Oleh: M. Irfan Luthfi


            Kisah ini bermula di mana pada zaman dahulu, burung merpati masih dianggap sebagai hewan yang paling penting dalam kehidupan manusia. Burung Merpati menjadi sangat penting karena burung ini dapat mengantarkan pesan yang ditulis oleh manusia hingga bermil – mil jauhnya. Apapun bentuk pesannya, Merpati akan terus mengantarkannya hingga ke tempat tujuan yang diinginkan oleh si pengirim pesan. Oleh karena itu, pada zaman itu, perburuan terhadap burung Merpati sangatlah dilarang.


            Tersebutlah di sebuah kota.
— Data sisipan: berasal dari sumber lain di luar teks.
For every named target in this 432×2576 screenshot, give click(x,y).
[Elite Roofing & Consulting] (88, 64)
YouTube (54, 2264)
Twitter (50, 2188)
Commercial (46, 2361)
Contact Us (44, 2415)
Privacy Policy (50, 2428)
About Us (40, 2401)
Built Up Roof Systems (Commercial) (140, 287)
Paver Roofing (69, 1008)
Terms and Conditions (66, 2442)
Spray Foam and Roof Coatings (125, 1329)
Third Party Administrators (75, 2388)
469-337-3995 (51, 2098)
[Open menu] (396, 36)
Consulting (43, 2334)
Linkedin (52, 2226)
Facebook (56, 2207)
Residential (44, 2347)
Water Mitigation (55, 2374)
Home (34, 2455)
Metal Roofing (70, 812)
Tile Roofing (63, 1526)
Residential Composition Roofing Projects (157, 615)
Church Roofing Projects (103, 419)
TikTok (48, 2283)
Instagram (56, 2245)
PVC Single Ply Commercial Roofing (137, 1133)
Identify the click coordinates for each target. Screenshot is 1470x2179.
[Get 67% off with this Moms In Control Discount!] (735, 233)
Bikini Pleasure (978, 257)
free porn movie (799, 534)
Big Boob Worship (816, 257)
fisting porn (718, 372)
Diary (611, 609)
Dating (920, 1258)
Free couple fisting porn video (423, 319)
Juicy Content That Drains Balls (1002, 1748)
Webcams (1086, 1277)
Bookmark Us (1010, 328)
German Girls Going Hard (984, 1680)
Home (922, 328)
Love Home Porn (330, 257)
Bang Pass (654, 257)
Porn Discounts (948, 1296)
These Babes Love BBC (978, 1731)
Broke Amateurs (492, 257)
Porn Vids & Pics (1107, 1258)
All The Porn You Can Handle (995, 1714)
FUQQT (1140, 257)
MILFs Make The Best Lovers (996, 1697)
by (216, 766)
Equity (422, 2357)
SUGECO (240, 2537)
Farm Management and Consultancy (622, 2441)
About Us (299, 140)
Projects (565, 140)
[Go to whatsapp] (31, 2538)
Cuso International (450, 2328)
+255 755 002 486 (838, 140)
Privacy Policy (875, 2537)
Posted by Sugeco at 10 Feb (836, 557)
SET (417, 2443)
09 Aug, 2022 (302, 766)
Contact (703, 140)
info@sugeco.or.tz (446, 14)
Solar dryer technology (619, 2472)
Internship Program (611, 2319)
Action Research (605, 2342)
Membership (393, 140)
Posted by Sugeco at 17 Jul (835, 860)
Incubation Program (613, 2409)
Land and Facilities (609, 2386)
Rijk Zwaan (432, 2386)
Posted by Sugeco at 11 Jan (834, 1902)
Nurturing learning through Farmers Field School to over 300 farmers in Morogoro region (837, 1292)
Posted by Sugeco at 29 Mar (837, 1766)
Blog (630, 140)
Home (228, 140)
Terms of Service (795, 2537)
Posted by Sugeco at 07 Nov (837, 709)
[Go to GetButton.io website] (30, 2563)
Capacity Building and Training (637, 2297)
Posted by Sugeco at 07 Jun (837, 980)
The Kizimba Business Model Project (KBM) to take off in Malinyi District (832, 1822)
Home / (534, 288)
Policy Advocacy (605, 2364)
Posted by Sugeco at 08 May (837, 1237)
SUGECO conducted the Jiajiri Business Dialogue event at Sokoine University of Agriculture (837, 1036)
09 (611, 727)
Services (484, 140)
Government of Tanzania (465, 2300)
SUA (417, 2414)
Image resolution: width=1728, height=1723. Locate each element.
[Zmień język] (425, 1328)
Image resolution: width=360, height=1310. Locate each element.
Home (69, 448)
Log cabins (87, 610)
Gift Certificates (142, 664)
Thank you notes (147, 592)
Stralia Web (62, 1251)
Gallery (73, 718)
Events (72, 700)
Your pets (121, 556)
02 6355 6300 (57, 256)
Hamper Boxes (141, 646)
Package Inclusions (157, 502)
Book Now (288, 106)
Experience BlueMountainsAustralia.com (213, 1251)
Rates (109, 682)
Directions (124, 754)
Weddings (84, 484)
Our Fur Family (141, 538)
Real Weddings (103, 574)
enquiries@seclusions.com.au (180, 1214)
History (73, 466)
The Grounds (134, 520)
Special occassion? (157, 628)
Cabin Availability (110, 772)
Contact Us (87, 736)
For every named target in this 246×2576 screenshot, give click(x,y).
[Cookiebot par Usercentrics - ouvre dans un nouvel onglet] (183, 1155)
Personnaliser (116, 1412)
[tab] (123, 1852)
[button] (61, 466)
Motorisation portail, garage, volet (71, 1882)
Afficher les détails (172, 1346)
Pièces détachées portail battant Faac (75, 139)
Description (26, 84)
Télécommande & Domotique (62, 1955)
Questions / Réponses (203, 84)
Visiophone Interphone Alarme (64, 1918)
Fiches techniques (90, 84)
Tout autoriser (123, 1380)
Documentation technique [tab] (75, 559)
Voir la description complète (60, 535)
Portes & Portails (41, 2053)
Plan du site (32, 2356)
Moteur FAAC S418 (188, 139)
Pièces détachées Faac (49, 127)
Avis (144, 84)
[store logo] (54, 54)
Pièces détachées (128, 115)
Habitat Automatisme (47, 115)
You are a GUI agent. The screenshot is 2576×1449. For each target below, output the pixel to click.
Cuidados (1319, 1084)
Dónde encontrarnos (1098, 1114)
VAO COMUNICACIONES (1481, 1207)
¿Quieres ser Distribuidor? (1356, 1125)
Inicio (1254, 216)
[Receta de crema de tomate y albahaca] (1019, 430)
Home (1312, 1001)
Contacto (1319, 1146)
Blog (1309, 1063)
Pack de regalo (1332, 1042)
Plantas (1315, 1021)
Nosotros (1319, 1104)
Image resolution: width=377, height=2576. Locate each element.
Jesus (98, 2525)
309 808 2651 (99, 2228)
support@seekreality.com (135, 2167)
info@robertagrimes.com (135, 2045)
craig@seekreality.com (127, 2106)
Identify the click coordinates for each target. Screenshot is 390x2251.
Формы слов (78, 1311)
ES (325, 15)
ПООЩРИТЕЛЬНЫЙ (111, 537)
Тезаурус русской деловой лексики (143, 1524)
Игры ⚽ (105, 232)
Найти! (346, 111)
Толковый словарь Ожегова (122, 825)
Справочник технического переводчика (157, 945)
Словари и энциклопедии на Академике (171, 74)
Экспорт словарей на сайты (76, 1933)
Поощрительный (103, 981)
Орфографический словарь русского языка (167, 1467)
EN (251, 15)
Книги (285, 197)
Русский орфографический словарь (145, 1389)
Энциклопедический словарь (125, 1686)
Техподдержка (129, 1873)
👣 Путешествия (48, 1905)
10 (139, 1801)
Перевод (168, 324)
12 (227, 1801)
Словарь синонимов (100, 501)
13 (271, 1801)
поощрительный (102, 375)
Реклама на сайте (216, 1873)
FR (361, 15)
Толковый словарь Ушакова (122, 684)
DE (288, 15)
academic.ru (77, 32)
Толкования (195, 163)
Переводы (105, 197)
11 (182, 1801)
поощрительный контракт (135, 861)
Kota Chief namanya.Kota itu cukup terkenal karena di kota itu, banyak sekali burung merpati singgah untuk sekadara beristirahat dan mencari makan sebelum mereka terbang kembali menuju ke kota tujuan. Karena saking banyaknya burung merpati yang singgah, membuat kota itu lebih tampak seperti kota burung daripada kota yang ditinggal oleh manusia. Namun, para penduduk di sana menganggap hal itu sebagai berkah, karena dengan begitu akan lebih banyak orang lagi yang mempercayakan Kota Chief sebagai kota tempat persinggahan para burung. Sang walikota pun tidak tinggal diam melihat keadaan hal ini. Setiap hari ia berkeliling kota hanya untuk memeriksa apakah tiap penduduk di kota itu merawat dan menjaga tiap burung merpati yang datang dan singgah.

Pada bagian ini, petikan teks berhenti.